It won't. Iran is going to the United States. The schedule stands. The venues stand. The draw — which places Iran in Group G, with all their group stage matches on American soil — stands.

Iran's schedule is set, and it's not moving

Iran open against New Zealand on June 15 at Los Angeles Stadium, face Belgium on June 21 at the same venue, then close the group stage against Egypt on June 26 at Seattle Stadium. The Iranian Football Federation had floated the idea of relocating matches to Mexico given the security situation — FIFA's answer was essentially: no.

The context matters here. Iran is not some minor participant trying to find its footing at a first World Cup. They qualified on merit, they beat Costa Rica 5-0 in a warm-up, and Infantino made a point of watching in person and speaking directly with the players and coaching staff. The visit wasn't symbolic box-ticking — it was a message.
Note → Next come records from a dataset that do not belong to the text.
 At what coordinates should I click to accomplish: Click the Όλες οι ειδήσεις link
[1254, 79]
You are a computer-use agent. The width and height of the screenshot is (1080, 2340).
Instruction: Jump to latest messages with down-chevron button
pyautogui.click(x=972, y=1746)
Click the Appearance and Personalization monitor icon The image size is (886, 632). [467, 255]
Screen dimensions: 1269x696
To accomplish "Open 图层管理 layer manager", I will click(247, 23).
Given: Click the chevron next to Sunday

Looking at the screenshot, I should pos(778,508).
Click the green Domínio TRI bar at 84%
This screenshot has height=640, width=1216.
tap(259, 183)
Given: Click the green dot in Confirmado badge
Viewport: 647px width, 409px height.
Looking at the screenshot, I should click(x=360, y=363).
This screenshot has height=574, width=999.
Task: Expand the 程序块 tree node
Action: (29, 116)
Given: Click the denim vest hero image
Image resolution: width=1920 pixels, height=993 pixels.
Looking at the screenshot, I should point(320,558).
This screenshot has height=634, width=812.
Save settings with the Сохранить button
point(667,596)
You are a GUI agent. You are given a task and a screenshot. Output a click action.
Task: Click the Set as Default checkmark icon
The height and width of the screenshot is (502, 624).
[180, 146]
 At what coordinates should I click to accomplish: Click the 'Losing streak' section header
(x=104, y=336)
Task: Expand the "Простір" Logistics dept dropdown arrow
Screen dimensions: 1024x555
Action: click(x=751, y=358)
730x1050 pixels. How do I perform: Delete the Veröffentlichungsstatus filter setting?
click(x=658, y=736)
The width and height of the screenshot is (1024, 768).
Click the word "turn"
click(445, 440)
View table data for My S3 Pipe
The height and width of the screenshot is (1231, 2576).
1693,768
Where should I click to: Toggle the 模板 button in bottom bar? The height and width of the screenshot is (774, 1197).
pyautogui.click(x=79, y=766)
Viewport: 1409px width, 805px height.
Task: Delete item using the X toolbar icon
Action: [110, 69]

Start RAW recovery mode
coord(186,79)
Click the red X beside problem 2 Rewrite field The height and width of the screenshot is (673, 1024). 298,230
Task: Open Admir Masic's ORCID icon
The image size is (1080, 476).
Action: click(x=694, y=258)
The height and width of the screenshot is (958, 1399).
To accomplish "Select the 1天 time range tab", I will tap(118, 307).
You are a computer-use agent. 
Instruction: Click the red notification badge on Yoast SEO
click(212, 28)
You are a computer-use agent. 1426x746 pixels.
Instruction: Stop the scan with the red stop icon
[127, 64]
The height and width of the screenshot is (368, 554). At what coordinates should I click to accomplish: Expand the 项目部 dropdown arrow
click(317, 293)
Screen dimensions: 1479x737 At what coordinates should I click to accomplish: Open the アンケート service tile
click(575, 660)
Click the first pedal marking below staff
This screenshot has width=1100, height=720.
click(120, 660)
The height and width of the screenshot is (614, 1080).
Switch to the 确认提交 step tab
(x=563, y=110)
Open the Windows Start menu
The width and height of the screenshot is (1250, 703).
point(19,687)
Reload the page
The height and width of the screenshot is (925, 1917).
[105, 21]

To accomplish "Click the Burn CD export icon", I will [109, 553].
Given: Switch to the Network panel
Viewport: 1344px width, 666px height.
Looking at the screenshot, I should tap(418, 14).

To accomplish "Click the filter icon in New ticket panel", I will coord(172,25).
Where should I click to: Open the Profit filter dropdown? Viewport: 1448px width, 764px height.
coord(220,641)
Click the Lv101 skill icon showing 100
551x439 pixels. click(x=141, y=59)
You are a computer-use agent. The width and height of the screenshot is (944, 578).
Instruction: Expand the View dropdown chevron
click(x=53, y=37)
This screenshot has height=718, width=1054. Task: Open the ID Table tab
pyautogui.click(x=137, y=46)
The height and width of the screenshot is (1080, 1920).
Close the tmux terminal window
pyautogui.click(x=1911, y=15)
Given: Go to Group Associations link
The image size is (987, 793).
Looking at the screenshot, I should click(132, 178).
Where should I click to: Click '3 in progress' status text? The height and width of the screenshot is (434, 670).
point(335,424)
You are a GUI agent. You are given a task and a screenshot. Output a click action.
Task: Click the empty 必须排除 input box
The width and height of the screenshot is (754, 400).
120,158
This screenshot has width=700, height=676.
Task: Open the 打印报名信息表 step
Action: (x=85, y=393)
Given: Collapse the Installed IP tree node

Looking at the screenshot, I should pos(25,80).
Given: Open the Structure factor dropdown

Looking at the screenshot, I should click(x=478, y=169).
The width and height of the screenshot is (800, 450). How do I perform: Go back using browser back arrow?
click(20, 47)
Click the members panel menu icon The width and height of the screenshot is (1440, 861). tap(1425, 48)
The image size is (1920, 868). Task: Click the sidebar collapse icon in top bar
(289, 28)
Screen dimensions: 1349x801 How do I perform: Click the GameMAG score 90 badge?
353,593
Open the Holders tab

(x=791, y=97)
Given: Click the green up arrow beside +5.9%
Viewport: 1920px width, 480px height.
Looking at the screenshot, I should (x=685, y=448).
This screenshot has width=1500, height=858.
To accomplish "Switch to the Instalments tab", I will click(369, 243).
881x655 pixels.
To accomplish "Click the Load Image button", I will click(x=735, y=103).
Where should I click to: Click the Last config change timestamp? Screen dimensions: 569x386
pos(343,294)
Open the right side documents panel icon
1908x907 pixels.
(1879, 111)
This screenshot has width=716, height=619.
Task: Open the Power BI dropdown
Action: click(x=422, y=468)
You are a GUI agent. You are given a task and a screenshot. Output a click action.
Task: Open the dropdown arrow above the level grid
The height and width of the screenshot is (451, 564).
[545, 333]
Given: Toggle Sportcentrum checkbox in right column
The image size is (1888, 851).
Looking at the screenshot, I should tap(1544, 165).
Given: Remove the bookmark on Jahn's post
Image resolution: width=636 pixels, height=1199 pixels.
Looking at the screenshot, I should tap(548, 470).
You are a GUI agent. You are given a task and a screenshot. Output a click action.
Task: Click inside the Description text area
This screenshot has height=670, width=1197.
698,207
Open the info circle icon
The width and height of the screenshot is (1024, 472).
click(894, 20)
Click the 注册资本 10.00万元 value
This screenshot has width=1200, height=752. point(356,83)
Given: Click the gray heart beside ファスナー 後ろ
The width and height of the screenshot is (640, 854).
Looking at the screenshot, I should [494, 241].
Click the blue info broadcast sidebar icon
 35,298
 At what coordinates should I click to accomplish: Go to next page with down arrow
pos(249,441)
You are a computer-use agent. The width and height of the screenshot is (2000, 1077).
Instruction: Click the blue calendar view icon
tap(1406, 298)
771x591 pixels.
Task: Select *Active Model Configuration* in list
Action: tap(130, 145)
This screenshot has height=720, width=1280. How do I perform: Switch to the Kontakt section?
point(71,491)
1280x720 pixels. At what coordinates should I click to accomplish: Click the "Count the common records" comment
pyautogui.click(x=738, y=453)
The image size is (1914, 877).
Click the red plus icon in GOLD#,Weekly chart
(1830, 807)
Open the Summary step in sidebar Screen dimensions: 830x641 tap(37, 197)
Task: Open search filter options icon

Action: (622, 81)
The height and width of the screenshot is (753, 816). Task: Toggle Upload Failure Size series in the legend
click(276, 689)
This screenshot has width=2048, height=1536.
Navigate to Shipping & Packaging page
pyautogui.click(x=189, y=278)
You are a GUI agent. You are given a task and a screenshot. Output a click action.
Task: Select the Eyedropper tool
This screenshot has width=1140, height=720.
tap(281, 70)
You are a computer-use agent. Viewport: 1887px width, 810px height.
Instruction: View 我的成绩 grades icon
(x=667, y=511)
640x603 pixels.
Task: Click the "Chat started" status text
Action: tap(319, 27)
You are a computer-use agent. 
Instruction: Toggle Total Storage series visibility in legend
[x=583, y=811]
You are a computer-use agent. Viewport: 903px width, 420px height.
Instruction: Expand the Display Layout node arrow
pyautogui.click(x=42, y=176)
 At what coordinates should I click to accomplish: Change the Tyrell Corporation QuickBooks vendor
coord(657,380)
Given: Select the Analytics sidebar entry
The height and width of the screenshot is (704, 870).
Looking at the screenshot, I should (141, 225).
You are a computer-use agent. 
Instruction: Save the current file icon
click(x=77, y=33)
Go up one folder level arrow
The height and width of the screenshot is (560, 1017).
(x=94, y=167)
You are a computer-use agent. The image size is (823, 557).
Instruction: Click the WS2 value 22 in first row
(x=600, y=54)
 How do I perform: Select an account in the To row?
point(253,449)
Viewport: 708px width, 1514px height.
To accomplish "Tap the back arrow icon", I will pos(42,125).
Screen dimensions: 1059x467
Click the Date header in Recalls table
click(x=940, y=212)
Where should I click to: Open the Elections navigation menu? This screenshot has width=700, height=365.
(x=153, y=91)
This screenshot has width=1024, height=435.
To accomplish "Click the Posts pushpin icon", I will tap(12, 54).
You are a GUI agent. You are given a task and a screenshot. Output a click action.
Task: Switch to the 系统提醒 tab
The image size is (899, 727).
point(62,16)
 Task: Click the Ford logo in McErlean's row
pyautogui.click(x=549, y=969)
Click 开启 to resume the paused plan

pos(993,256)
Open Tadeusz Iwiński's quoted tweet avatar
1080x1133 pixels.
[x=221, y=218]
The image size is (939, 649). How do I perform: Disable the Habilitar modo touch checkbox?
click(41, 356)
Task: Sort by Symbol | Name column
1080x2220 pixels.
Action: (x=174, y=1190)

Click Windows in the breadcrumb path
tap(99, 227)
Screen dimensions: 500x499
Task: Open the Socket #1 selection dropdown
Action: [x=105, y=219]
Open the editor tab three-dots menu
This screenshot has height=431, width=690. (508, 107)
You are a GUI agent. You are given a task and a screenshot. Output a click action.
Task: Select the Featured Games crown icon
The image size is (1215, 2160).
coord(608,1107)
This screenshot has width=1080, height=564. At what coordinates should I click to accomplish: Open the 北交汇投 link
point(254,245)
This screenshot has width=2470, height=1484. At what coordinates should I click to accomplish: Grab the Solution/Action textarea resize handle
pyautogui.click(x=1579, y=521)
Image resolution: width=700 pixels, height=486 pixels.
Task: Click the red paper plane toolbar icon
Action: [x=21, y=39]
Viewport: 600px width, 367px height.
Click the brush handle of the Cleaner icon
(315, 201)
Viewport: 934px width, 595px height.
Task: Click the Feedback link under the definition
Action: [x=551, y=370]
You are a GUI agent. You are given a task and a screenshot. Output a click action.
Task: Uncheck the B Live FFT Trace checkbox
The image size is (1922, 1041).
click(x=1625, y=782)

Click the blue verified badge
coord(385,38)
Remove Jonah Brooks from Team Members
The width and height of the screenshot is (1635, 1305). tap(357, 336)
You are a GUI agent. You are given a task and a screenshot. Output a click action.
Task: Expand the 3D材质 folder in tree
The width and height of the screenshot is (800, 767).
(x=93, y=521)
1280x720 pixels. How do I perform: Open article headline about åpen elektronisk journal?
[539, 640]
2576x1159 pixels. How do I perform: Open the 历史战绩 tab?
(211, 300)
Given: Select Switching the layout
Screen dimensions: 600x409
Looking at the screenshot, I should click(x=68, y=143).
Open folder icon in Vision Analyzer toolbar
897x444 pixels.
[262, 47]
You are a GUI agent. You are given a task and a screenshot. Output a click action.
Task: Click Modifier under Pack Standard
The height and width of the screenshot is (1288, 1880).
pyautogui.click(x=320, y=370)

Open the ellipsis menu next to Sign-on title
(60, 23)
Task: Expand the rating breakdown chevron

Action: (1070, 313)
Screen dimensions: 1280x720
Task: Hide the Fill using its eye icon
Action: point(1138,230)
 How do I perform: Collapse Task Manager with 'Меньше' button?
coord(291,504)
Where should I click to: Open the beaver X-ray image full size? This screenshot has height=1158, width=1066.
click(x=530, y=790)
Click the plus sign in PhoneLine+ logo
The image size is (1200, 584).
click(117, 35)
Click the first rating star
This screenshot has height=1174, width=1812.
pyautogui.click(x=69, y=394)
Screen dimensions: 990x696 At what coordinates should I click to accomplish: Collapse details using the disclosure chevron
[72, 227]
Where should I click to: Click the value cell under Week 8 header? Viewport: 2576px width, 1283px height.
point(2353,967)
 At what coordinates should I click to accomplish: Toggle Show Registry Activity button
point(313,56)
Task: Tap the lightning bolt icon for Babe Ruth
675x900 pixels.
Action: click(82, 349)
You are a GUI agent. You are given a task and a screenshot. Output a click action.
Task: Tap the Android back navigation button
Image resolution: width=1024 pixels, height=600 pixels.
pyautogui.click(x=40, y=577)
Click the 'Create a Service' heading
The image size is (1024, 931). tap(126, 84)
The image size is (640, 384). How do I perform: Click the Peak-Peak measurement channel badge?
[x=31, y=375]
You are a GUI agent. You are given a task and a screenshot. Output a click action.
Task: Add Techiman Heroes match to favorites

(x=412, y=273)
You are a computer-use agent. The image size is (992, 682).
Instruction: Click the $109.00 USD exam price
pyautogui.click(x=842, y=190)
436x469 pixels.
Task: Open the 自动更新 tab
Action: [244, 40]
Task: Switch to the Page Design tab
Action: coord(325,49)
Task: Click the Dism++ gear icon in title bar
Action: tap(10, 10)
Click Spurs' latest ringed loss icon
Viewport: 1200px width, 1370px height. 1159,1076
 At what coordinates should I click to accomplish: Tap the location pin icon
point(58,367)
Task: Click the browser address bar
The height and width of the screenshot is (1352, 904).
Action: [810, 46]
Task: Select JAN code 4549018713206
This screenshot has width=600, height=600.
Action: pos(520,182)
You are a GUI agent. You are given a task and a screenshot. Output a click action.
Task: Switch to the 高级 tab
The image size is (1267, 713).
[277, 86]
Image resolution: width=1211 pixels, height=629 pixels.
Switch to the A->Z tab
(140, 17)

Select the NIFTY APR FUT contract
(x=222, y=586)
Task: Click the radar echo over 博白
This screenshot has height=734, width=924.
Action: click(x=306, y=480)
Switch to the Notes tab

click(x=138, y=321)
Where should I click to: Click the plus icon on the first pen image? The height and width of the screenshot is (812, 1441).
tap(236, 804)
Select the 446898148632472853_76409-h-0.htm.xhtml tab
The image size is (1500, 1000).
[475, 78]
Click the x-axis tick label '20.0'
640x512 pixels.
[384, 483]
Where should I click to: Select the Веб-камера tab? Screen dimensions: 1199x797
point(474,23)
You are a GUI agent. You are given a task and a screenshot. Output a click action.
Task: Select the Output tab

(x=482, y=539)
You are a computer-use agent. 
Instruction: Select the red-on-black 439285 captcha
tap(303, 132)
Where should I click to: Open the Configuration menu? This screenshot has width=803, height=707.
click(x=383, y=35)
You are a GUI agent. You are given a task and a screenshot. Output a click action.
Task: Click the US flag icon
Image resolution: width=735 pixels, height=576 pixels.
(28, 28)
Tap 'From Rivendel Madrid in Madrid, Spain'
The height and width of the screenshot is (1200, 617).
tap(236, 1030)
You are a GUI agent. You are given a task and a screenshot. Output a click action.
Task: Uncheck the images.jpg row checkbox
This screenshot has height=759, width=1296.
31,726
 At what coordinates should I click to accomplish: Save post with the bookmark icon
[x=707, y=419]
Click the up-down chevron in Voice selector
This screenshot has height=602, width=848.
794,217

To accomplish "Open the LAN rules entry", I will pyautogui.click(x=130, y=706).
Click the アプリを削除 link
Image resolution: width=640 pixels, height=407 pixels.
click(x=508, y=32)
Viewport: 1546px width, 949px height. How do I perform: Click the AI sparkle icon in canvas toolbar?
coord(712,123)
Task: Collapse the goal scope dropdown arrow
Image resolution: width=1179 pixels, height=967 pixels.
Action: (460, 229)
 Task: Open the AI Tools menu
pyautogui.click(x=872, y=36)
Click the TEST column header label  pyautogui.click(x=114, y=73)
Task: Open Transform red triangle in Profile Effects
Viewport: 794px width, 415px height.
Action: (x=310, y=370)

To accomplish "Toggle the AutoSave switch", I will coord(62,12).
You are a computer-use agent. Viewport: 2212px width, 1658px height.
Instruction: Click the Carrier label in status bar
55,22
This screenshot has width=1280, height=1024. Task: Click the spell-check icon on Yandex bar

"Iran represents its people and qualified on merit. It's a soccer nation; we want them to play, and they will play," Infantino said. Hard to read that as anything other than a direct response to those calling for exclusion or relocation.

What this means for the group — and the odds

Group G just got sharper to handicap. Belgium arrive as the group's strongest side on paper, but Iran in a 5-0 form and playing with the kind of focus a team under this much external pressure tends to show are not a side to dismiss lightly. The New Zealand opener looks like the match that defines their tournament — a winnable game that could set the tone for everything that follows.

Whether the geopolitical noise gets louder between now and June 15 is genuinely unknown. What FIFA has made clear is that it won't change the plan in response to it. Seventy-two days out, Iran's World Cup is happening. In Los Angeles.

Swain Scheps.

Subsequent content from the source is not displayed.